Petitioner claims the court erred in its establishment of petitioner's advisory guideline range. The plea agreement in the instant case contained a provision whereby petitioner agreed, inter alia, to waive his right to appeal the sentence imposed, including any issues that relate to the establishment of the sentencing guideline range, reserving only the right to appeal from an upward departure from the sentencing guideline range established at sentencing. Petitioner further agreed to waive any right to contest his conviction or sentence in any post-conviction proceeding including one pursuant to 28 U.S.C. § 2255, excepting an appeal or motion based upon grounds of ineffective assistance of counsel or prosecutorial misconduct not known to petitioner at the time of his plea. Such waivers are enforceable so long as they are knowing and voluntary. United States v. Lemaster, 403 F.3d 216, 220 (4th Cir. 2005). Petitioner has not alleged that his waiver was not knowing and voluntary, and no evidence in the record indicates such facts. Therefore, petitioner's claim that the court erred in its establishment of his advisory guideline range is barred by his plea waiver.

III. Petitioner's Objections to M&R

The court has reviewed the petitioner's objections to the M&R and finds them to be wholly unpersuasive. A full and careful review of the M&R and other documents of record, including petitioner's motion to amend and proposed amended petition, convinces the court that the recommendation of the magistrate judge is, in all respects, in accordance with the law and should be approved.

CONCLUSION

For the foregoing reasons, the court adopts the recommendation of the magistrate judge [D.E. # 60] as its own; and for the reasons stated both in the M&R and herein supra as it relates to petitioner's filings after issuance of the M&R, the government's motion to dismiss [D.E. # 54] is GRANTED. Petitioner's motion to vacate pursuant to 28 U.S.C. § 2255 [D.E. # 47] is DISMISSED; and petitioner's motion for leave to file an amended petition [D.E. # 62] is DENIED AS FUTILE. The clerk is directed to close this case.

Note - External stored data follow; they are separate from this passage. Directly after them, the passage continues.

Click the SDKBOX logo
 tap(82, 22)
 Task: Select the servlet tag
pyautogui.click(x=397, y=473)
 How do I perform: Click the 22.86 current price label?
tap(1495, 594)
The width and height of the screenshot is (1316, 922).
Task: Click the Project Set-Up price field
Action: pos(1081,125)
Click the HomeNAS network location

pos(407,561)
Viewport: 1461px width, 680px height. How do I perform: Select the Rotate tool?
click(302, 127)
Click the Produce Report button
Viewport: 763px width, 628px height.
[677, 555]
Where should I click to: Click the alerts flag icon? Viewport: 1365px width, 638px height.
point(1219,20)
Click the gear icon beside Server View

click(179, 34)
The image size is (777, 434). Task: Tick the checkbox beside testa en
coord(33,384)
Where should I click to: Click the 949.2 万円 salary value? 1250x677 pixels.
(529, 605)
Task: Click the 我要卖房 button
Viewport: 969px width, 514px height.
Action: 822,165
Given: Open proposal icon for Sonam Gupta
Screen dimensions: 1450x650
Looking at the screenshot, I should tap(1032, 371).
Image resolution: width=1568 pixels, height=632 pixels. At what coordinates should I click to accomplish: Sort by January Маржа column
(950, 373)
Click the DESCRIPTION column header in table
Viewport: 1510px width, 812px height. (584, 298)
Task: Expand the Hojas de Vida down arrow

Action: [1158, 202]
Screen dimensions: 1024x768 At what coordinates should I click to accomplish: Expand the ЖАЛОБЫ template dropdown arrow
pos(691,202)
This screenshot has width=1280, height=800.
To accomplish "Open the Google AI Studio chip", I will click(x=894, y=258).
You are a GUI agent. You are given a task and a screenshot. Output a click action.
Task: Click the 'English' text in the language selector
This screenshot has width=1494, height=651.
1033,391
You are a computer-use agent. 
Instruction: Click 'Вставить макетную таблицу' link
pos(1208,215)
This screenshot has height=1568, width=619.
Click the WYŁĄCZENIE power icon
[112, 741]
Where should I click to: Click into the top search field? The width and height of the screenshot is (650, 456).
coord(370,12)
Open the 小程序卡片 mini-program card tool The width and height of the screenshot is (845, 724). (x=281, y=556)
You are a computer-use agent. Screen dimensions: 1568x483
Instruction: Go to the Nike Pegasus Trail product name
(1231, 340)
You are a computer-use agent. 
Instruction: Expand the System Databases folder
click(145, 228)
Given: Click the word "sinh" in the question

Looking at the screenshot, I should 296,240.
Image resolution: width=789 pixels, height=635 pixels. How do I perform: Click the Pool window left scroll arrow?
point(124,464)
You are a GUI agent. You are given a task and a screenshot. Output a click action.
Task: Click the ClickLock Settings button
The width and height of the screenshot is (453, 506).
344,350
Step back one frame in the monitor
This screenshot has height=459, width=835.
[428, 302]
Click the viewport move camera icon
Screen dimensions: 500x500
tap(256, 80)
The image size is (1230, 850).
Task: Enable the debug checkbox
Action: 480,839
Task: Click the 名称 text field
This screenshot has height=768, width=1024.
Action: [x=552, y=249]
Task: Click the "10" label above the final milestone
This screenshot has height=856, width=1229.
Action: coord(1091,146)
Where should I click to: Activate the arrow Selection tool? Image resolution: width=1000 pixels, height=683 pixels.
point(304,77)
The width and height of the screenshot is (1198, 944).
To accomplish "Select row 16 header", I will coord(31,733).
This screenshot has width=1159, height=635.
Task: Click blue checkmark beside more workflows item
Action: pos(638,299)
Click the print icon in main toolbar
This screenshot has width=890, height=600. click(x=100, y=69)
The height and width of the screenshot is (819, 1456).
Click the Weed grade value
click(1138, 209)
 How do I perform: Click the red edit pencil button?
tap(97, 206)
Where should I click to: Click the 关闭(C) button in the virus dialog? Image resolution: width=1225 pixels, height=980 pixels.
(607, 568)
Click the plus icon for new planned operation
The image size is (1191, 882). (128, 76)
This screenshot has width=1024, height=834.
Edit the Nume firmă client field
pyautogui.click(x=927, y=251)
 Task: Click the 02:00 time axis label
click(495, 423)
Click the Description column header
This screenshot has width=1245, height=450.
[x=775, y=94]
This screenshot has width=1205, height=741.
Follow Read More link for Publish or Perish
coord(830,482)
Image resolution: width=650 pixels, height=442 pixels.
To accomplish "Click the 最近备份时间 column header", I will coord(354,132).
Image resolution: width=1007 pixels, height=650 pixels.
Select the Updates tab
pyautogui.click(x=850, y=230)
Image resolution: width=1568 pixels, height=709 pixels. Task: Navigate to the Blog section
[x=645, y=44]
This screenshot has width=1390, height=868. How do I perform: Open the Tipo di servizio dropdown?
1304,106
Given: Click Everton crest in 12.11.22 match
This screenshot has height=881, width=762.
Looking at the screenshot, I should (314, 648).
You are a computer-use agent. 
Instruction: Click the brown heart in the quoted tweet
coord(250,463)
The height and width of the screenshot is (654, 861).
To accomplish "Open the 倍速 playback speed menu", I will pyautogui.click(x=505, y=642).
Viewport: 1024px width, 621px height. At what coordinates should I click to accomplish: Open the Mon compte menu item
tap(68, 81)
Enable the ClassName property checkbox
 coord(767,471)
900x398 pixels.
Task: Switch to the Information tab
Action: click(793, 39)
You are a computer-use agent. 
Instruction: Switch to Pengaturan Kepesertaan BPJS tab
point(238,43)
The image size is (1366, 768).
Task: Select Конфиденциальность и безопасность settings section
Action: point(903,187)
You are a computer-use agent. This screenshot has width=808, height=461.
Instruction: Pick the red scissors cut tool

A certificate of appealability shall not issue absent "a substantial showing of the denial of a constitutional right." 28 U.S.C. § 2253(c) (2) (2000). A petitioner satisfies this standard by demonstrating that reasonable jurists would find that an assessment of the constitutional claims is debatable and that any dispositive procedural ruling dismissing such claims is likewise debatable. Miller-El v. Cockrell, 537 U.S. 322, 336-38 (2003); Slack v. McDaniel, 529 U.S. 473, 484 (2000); Rose v. Lee, 252 F.3d 676, 683-84 (4th Cir. 2001). A reasonable jurist would not find this Court's dismissal of petitioner's § 2255 motion debatable. Therefore, a certificate of appealability is DENIED.